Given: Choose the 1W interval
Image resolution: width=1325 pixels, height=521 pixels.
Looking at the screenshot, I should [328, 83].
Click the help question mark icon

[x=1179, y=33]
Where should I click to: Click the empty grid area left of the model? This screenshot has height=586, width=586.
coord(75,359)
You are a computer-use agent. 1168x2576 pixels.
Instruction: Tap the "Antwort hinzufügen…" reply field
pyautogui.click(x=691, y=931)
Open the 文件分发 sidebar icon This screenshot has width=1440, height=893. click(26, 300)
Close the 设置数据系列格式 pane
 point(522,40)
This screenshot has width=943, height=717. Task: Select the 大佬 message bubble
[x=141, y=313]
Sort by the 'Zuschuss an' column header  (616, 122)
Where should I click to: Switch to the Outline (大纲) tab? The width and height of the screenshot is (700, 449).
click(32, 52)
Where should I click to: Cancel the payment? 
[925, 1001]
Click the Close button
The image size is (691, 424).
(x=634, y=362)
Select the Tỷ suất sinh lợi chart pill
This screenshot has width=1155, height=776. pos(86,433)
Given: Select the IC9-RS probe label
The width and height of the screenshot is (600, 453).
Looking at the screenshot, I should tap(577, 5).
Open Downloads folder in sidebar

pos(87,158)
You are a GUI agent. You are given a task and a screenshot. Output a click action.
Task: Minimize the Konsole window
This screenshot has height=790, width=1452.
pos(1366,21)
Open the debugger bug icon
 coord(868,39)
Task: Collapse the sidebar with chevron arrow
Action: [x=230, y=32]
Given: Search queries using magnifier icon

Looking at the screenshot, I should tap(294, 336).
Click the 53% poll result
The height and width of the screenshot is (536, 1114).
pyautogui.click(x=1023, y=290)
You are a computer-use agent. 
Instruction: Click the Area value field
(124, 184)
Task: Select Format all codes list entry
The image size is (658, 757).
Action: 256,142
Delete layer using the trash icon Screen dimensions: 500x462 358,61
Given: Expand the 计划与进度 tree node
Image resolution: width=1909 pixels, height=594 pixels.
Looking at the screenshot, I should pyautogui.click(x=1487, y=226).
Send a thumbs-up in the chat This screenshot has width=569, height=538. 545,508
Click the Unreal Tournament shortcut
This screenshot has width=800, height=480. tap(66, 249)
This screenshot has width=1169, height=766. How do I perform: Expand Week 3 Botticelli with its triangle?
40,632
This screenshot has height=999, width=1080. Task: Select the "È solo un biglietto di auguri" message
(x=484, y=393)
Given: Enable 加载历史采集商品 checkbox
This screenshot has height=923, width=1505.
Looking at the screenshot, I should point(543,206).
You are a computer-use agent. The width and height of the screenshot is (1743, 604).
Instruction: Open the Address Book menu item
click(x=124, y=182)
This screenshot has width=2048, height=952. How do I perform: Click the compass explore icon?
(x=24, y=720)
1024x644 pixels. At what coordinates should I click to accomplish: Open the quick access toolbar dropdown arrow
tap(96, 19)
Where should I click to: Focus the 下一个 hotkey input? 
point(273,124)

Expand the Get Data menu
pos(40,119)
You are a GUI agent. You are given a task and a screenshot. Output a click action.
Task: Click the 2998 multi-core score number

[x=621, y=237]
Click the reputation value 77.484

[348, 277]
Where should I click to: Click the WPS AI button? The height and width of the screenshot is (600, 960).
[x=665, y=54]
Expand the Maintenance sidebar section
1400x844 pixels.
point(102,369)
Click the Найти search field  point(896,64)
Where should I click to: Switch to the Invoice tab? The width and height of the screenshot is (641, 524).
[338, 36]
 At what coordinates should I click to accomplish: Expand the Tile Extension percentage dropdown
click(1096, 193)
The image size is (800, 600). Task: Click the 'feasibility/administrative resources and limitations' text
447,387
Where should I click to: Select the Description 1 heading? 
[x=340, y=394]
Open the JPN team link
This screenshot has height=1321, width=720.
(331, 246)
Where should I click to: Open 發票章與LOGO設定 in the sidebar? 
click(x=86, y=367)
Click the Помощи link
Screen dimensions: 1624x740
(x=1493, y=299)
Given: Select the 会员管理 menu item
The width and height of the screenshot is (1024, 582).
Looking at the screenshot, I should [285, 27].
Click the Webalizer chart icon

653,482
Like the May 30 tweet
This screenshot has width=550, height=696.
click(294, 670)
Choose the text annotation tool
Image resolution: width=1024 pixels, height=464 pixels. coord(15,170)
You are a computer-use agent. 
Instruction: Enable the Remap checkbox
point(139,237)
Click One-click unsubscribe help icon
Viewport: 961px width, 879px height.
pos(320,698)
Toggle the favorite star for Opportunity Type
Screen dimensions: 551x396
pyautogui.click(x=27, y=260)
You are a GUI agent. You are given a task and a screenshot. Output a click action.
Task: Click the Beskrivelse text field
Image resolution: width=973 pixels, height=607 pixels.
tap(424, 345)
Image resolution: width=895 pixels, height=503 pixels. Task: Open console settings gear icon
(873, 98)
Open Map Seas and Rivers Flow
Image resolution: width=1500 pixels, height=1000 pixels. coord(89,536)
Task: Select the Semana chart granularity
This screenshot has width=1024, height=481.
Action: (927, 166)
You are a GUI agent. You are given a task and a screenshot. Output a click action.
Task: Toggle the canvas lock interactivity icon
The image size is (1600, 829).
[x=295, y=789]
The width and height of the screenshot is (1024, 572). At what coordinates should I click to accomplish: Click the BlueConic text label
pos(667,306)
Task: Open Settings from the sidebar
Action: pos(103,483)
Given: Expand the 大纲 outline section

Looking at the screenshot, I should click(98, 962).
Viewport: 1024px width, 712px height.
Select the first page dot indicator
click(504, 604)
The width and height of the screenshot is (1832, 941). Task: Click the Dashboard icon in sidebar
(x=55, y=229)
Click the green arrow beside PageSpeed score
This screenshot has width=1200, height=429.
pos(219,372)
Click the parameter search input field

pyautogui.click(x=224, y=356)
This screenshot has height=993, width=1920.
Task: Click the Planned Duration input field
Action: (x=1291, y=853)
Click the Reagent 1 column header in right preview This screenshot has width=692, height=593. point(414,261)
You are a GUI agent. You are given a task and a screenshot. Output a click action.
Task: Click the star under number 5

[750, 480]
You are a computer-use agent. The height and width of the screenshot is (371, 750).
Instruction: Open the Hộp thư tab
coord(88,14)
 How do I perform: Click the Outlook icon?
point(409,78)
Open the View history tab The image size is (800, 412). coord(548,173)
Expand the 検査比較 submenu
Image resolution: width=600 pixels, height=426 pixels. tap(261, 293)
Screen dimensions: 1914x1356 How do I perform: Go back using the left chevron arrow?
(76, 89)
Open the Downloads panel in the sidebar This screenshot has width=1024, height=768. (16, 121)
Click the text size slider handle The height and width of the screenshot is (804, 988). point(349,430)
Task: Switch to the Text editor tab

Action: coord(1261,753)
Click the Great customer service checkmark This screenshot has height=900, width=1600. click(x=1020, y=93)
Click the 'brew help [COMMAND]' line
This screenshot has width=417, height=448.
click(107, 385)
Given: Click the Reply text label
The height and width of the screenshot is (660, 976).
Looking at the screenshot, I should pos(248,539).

☆ ☆ ☆ ☆ ☆

Instructions to follow: Scan the material for lines with the word "column", and copy each line you find.

Exercise output:
Sort by the 'Zuschuss an' column header  (616, 122)
Click the Reagent 1 column header in right preview This screenshot has width=692, height=593. point(414,261)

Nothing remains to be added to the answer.